Sorry, but I don't share your certainty of the usefulness of this method.  Since the task_done/join API was added many years ago, I've not seen any use cases arise where we needed to quantify the number of unfinished tasks.  Have you seen an actual need in real code or is this PR more of an intuitive guess that the extra method might be useful?

In the examples of task_done/join that I've seen, the number of unfinished tasks is typically in the range: qsize() plus between zero and the number of parallel consumers.  Where the actual value it falls this range doesn't seem very useful.  One the queue is empty, join() just waits to the parallel consumers to complete their one final task that is already under way.

Also, I'm reluctant to expand the API for several reasons.  Keeping it small makes it more intelligible (giving users additional options for things theh rarely need makes it more difficult to make correct decisions in the common cases). Also, it would be nice to avoid a ripple effect into the other APIs such as multiprocessing which are supersets of this API. And lastly, I'm disinclined to have another informational method like empty, full, and qsize which have to be documented as potentially introducing unexpected race conditions in user code (all three methods return information that may be completely out-of-date or wrong by the time the caller sees the result).
msg288269 - (view) Author: Serhiy Storchaka (serhiy.storchaka) * (Python committer) Date: 2017-02-21 05:41
I concur with Raymond.
msg288277 - (view) Author: (slytomcat) * Date: 2017-02-21 08:25
Raymond, Serhiy, thanks for your opinions.

I agree that this method like empty, full, and qsize returns information that may be out-of-date in time of its usage.

But like those empty, full, and qsize it provides information that helps to make some decisions.

What I disagree that this information can be correctly estimated based on qsize and number of parallel consumers as there is no information what exactly consumers do at the moment.
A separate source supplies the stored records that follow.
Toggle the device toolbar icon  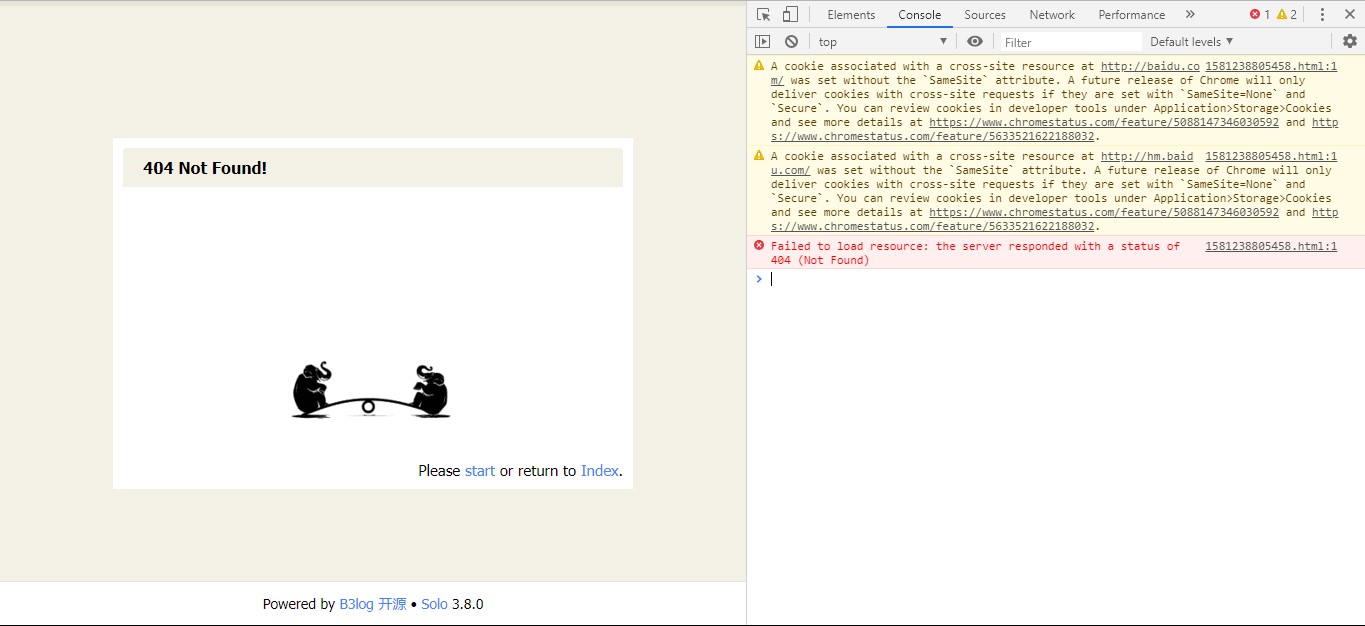[790, 14]

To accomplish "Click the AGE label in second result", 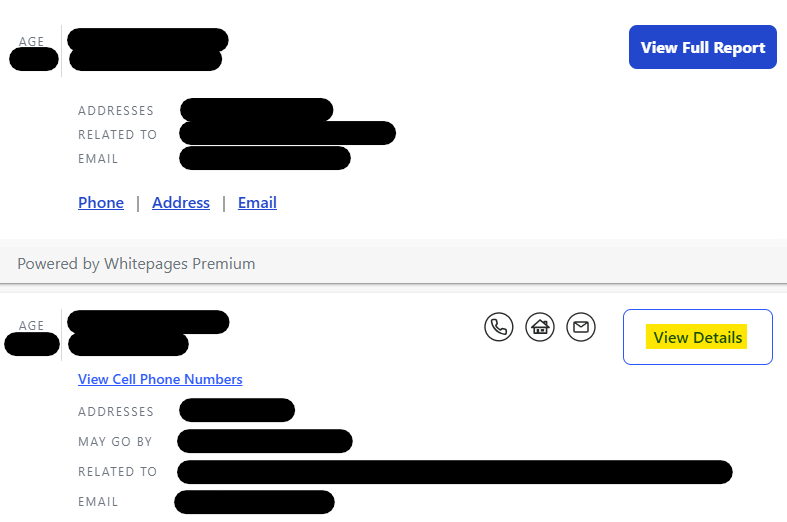I will 32,326.
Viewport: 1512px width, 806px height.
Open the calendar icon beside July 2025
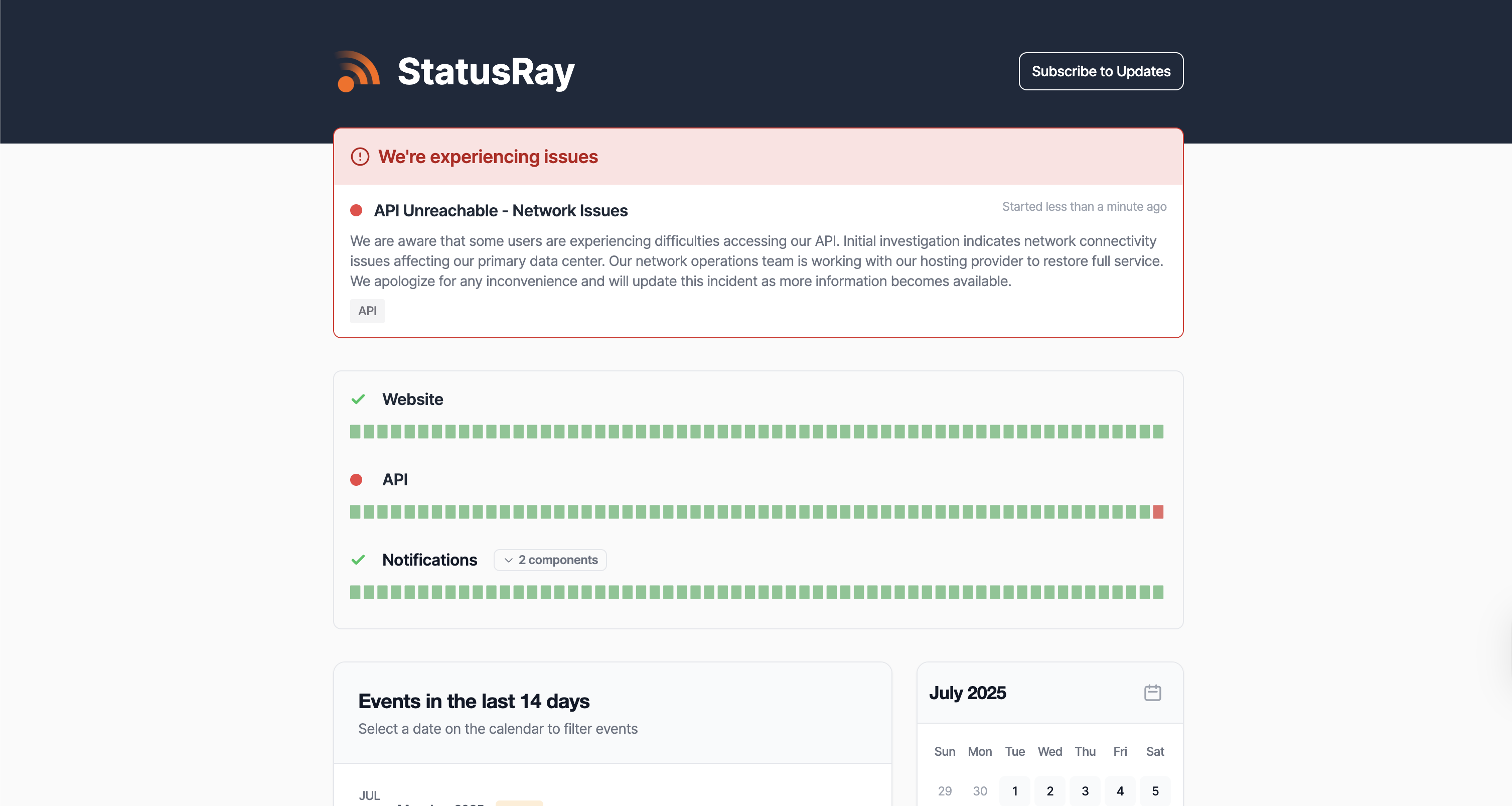(1152, 693)
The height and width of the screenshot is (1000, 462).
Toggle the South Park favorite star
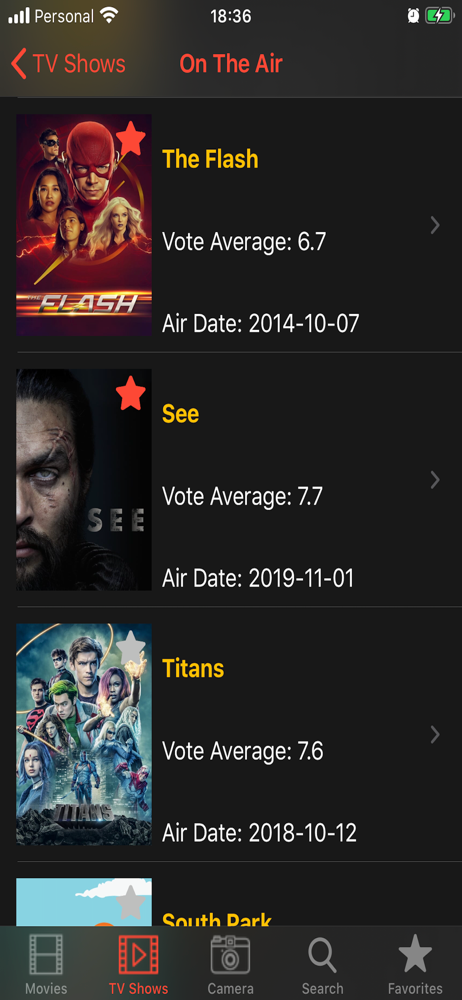point(131,901)
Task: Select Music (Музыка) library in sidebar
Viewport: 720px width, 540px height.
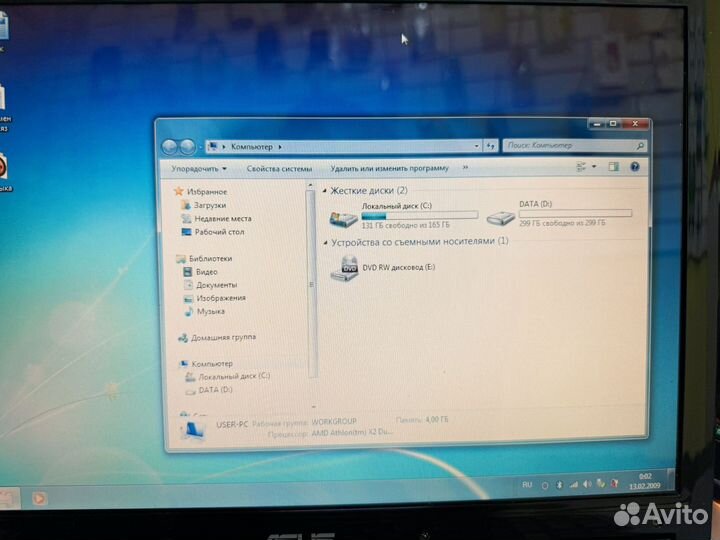Action: (210, 311)
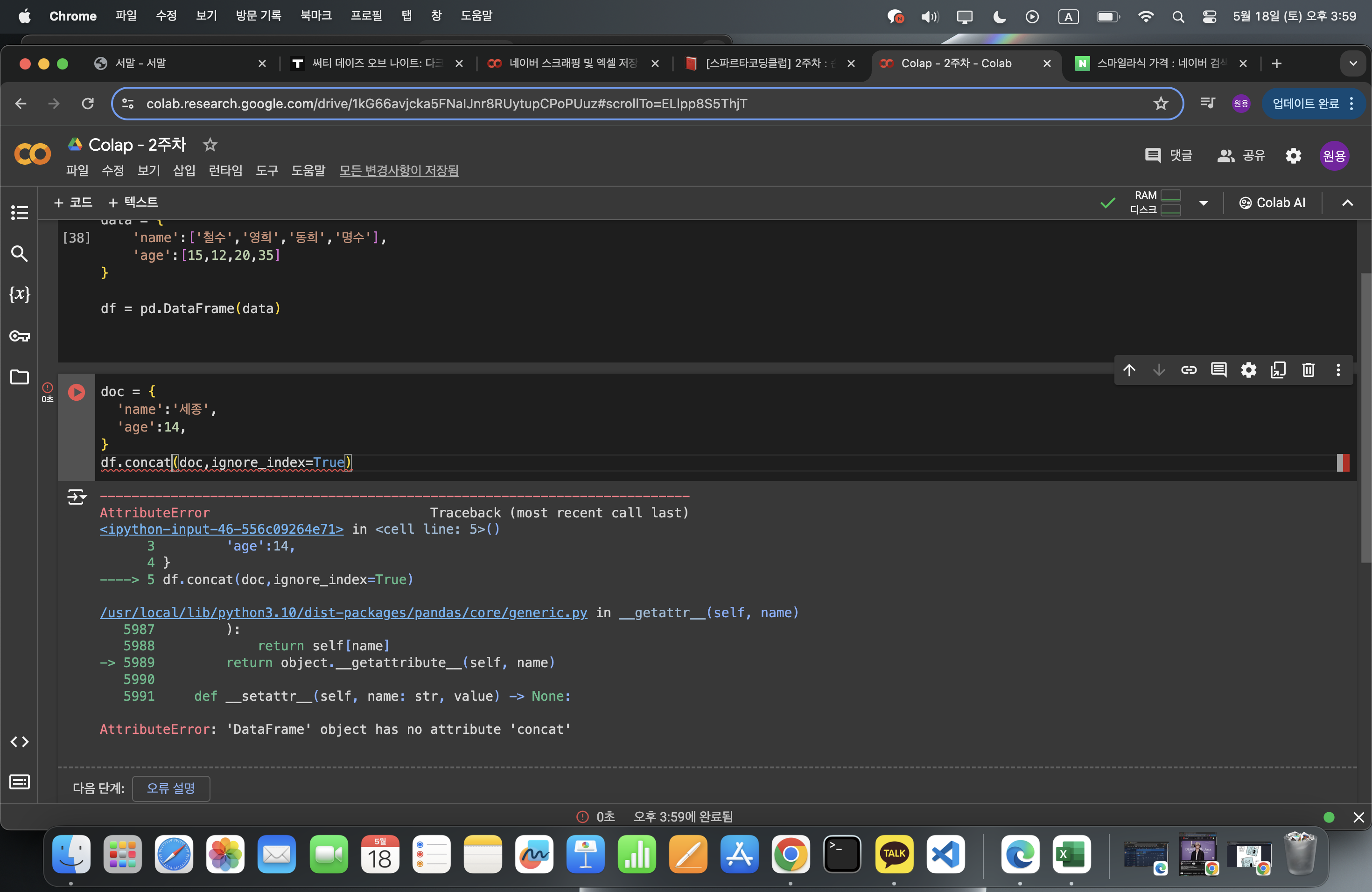Image resolution: width=1372 pixels, height=892 pixels.
Task: Click the 오류 설명 button
Action: [171, 787]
Such estimation will be absolutely useless for a decision making.

In the example (see https://github.com/slytomcat/cpython/commit/ea313986d86c083e81624fbc8a7ab6a75784e15d) we need to estimate the number of unfinished tasks and comparing it to the number of active threads we can decide: should we create a new thread or not. There is no reason to wait until all tasks done (via join) we need to make decision in working conditions.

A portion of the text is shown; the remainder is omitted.